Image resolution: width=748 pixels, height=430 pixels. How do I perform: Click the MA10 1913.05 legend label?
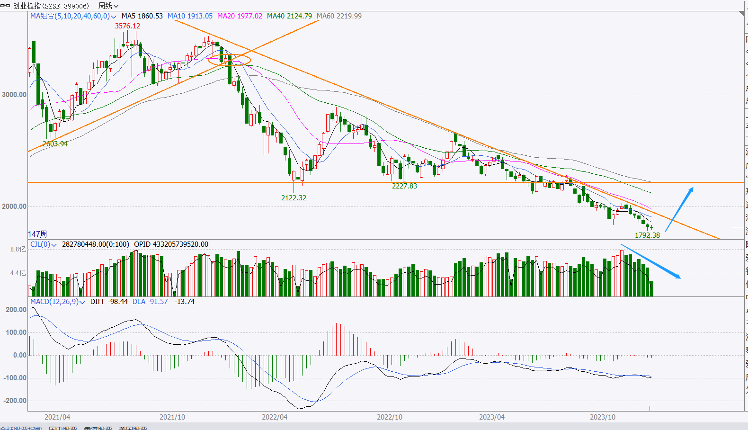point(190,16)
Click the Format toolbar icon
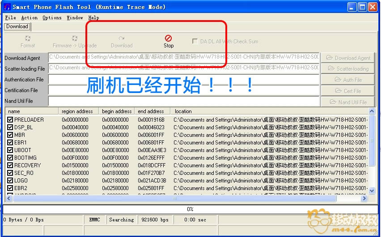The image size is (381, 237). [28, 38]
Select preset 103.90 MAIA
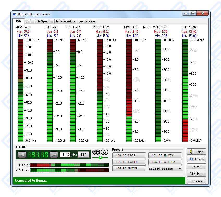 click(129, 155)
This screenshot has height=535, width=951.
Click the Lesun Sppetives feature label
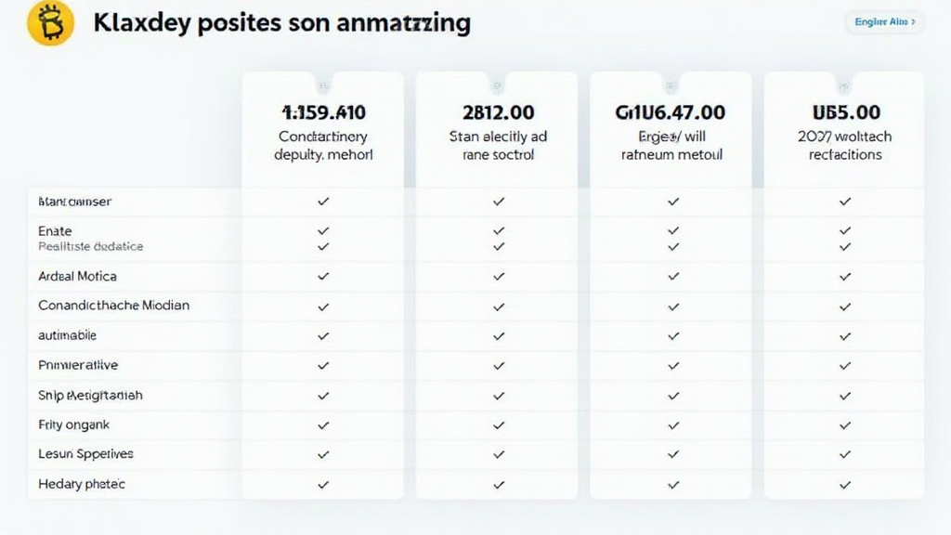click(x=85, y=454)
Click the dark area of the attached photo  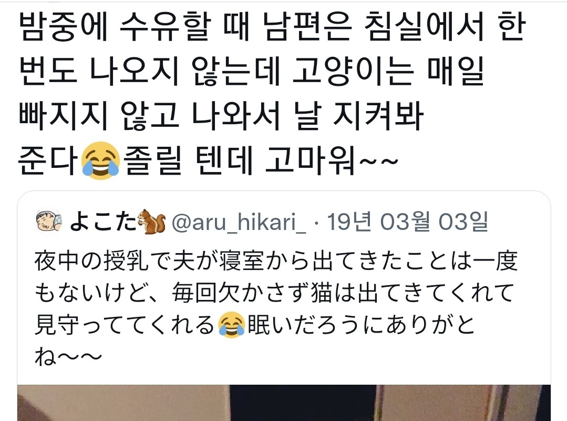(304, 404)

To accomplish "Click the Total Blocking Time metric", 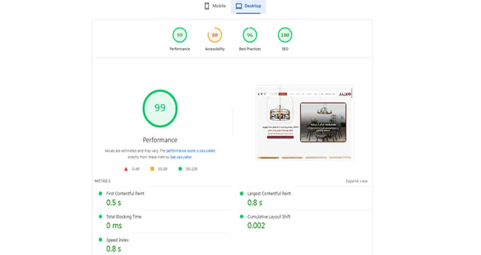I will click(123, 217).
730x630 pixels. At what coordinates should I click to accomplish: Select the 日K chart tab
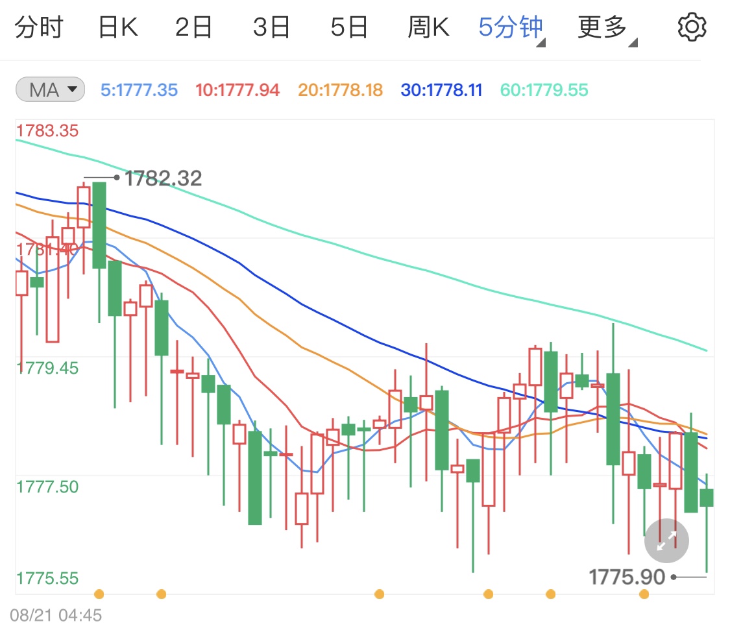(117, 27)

====

**Problem details**:
Pick out every line in the material above that contains the string "label" and copy those lines. Uppercase and lowercase letters count as different.

**Solution to this exercise**:
Image resolution: width=748 pixels, height=430 pixels. How do I perform: Click the MA10 1913.05 legend label?
Click the Lesun Sppetives feature label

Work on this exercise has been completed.